Madame Gaillard slapped her pewter spoon by her plate. “Then you didn’t secure a ship this trip! That’s what you’re telling me, yes?”
“It was impossible,” Etienne said before his father could reply. “Each time we broached the subject, they heard my accent and they turned away. No foreign-born can hold deed to a ship out of Charles Town.”
“They don’t trust us,” Adriana said from her place by the hearth. “Because the English are still fighting the French.”
“Yes, yes, but it’s a faraway war.” Pierre waved his hand. “It’s King William’s war, not ours. How does it affect us here? There have been no French raids on Carolina. Of course, it doesn’t help,” Pierre added, “that they’ve heard rumors that the French intend to settle at the mouth of the Mississippi. According to some backwoodsmen, that land belongs to the Carolinas.”
Madame Gaillard, ever practical, said, “So who, exactly, is shipping our rice?”
“An English middleman, of course.”
“Those thieves take nearly half the profits!”
“Wife, what choice did I have?”
Madame sighed through her teeth. “Did you ask the Guerrards if they had room on their ship?”
“Their ship was full when it left weeks ago, Lise. Must we discuss this now, in front of the children?”
“It affects our children, too, and they may as well know the full of it. How can the Guerrards hold a title to a ship and not you—”
“They have more power in the Assembly.”
“Indeed,” Adriana interjected. “Monsieur Guerrard was wearing French silks at church last Sunday.” She remembered the detail because of how the color stood out in the very plain, very simple Huguenot church in Jamestown. “I’d wager he knows some men in the Assembly on a first-name basis.”
Madame Gaillard said sharply, “And what do you know of such things?”
“Sharp eyes,” Etienne answered. “They help her in hunting and in seeing things others would overlook.”
Was his smile particularly tender, Adriana thought, or had Madame’s scolding colored her perceptions?
She shook off the thought. “It was hard to overlook the coins he gave the churchman after services. You don’t get clean, shiny doubloons from the English merchants.
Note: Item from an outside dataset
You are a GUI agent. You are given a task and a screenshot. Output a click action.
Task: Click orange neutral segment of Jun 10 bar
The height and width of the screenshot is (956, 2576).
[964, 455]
He’s been bartering with pirates, for much more than the necessities like Monsieur.”
“Our young lady is right,” Pierre said. “You don’t like when I trade with pirates, wife, but it is the only way to get coin in this colony, and coin is the only way to gain influence in the Assembly.”
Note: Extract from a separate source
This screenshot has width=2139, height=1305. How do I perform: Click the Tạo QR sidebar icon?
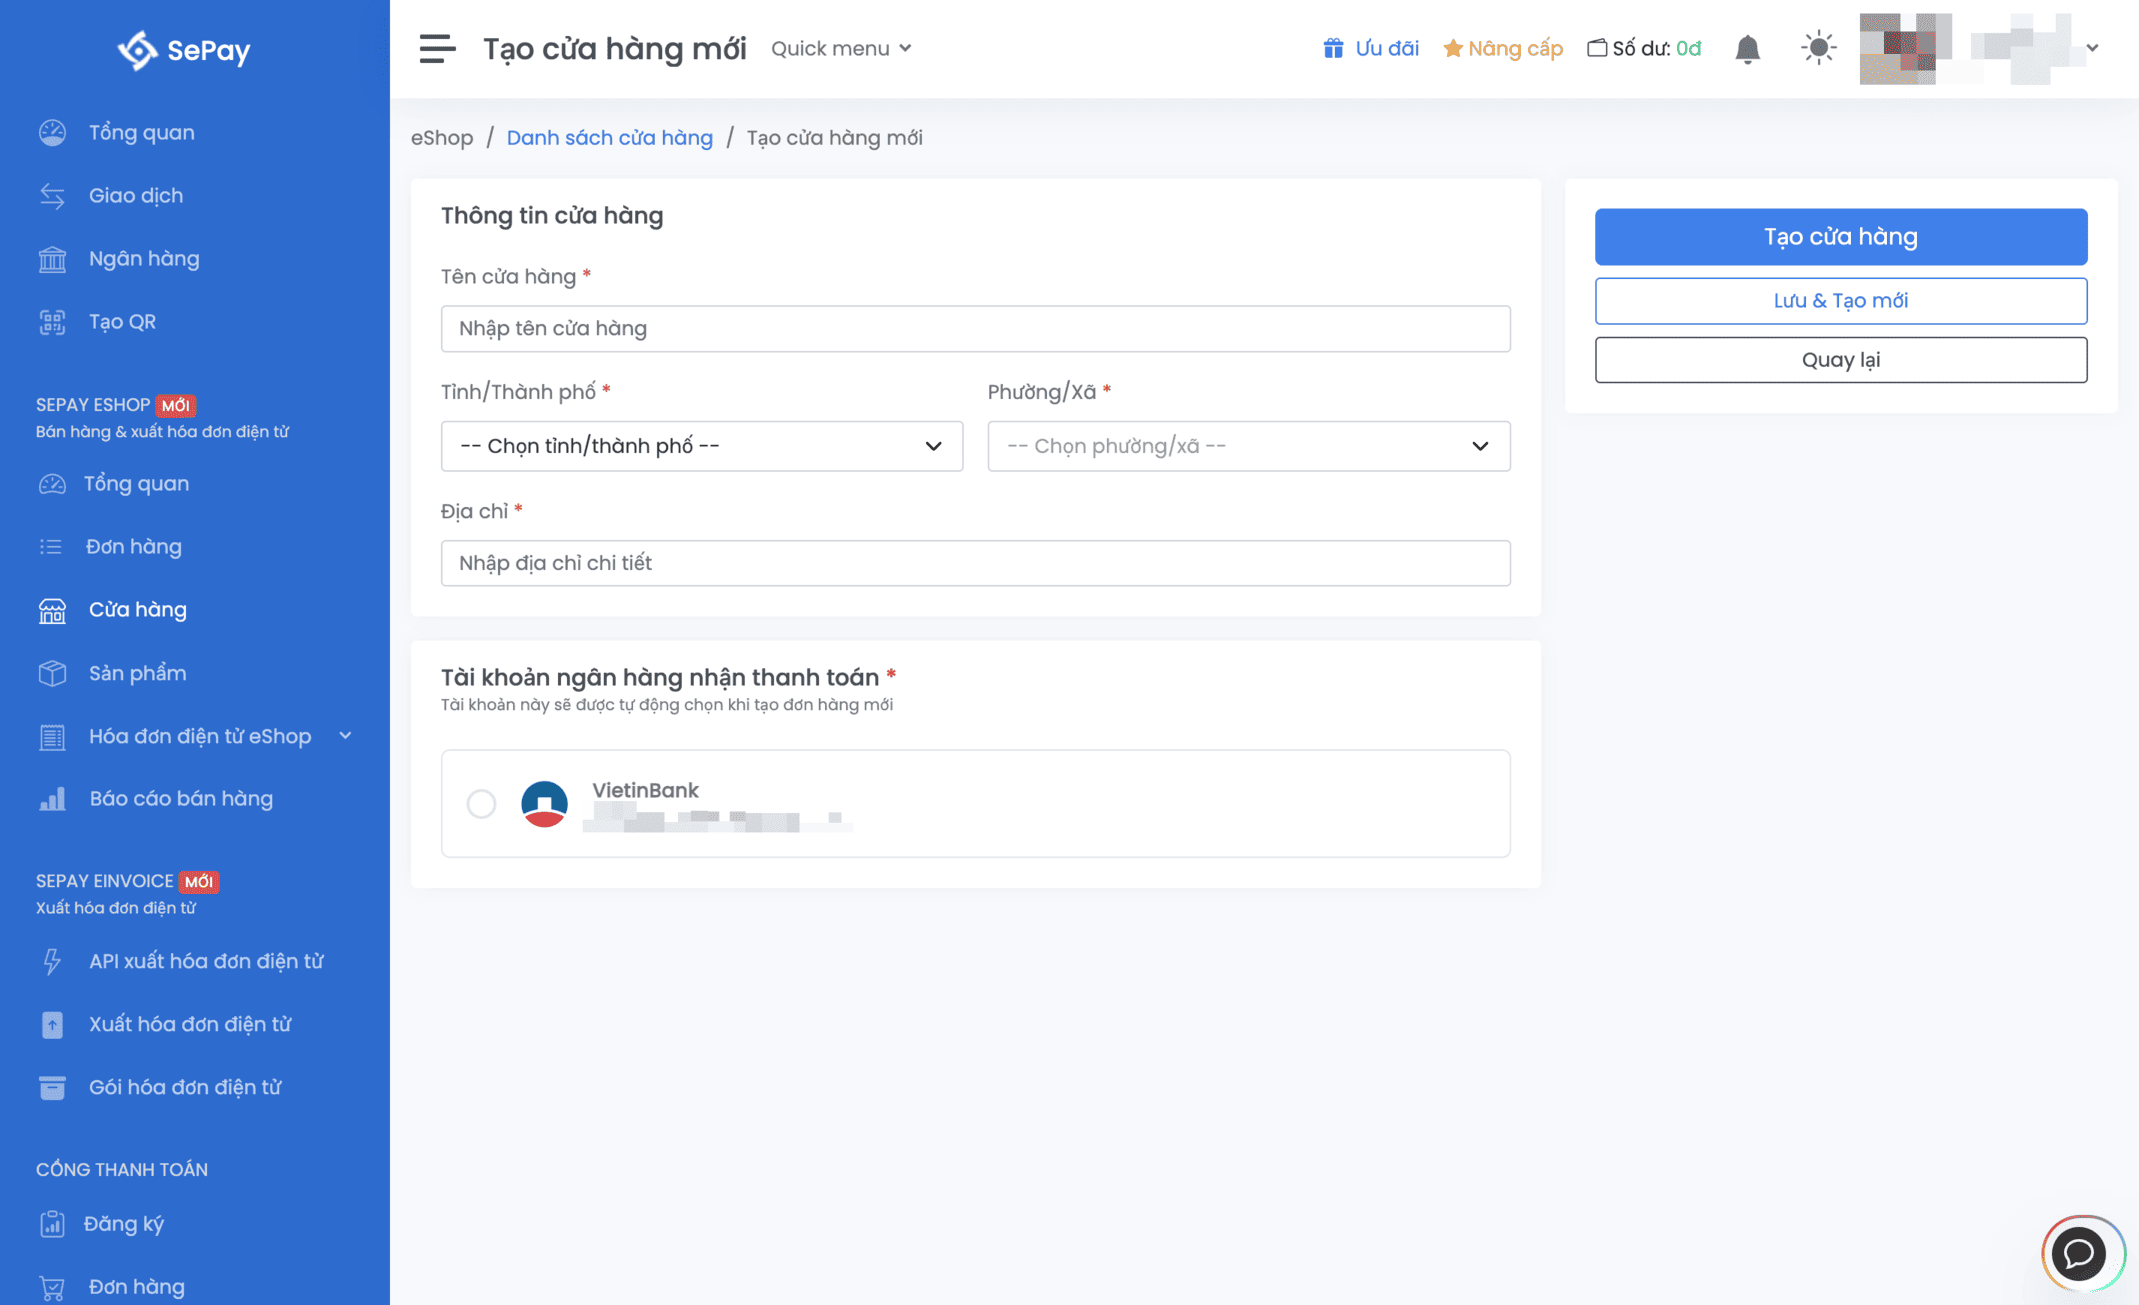tap(52, 322)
Madame pursed her lips. “There must be another way.”
“Perhaps there now is, as I tried to say in the beginning.” Pierre rolled his eyes at his wife’s impatience in perfect imitation of his son. “That petition in the Assembly—it passed. All French who swear allegiance to England within the next three months will become naturalized citizens. We’ll have the same benefits as Englishmen.”
“So you registered us?” Madame Gaillard tapped the table in impatience.
“Yes, Papa registered us all.” Etienne turned briefly to Adriana. “All the family, that is.”
Adriana blinked. “I’m not registered?”
“I tried, child,” Pierre said. “They said because you had reached your majority, you would have to go and register yourself.”
“Well,” she said, as calmly as she could. “I suppose I’ll have to go to Charles Town now.”
“Come, come,” Pierre said, as he exchanged a glance with his son across the table. “There are easier ways for you to become naturalized, though it’s not as important for a woman—”
“It is important,” she retorted, “if I ever want to own a ship.”
Pierre laughed and the girls giggled in suit, and Adriana realized that she’d said something preposterous again.
But she’d spoken truth, and she felt it ring through her body with all the solemnity of funeral chimes.
“Perhaps,” Madame Gaillard said, “it’s a good idea for Miss Joubert to go to Charles Town.”
Adriana glanced at her employer in unabashed surprise, and saw Etienne do the same.
“I think there’s even some silk left upstairs,” Madame continued, “from the early days when we experimented with those silkworms.” Seeing Adriana’s gape, Madame shrugged her thin shoulders but there was calculation in her eyes. “You can’t go and show yourself off to all those English people in your work clothes, Miss Joubert. I think our young helpmeet has earned one good dress from us, wouldn’t you say, Pierre?”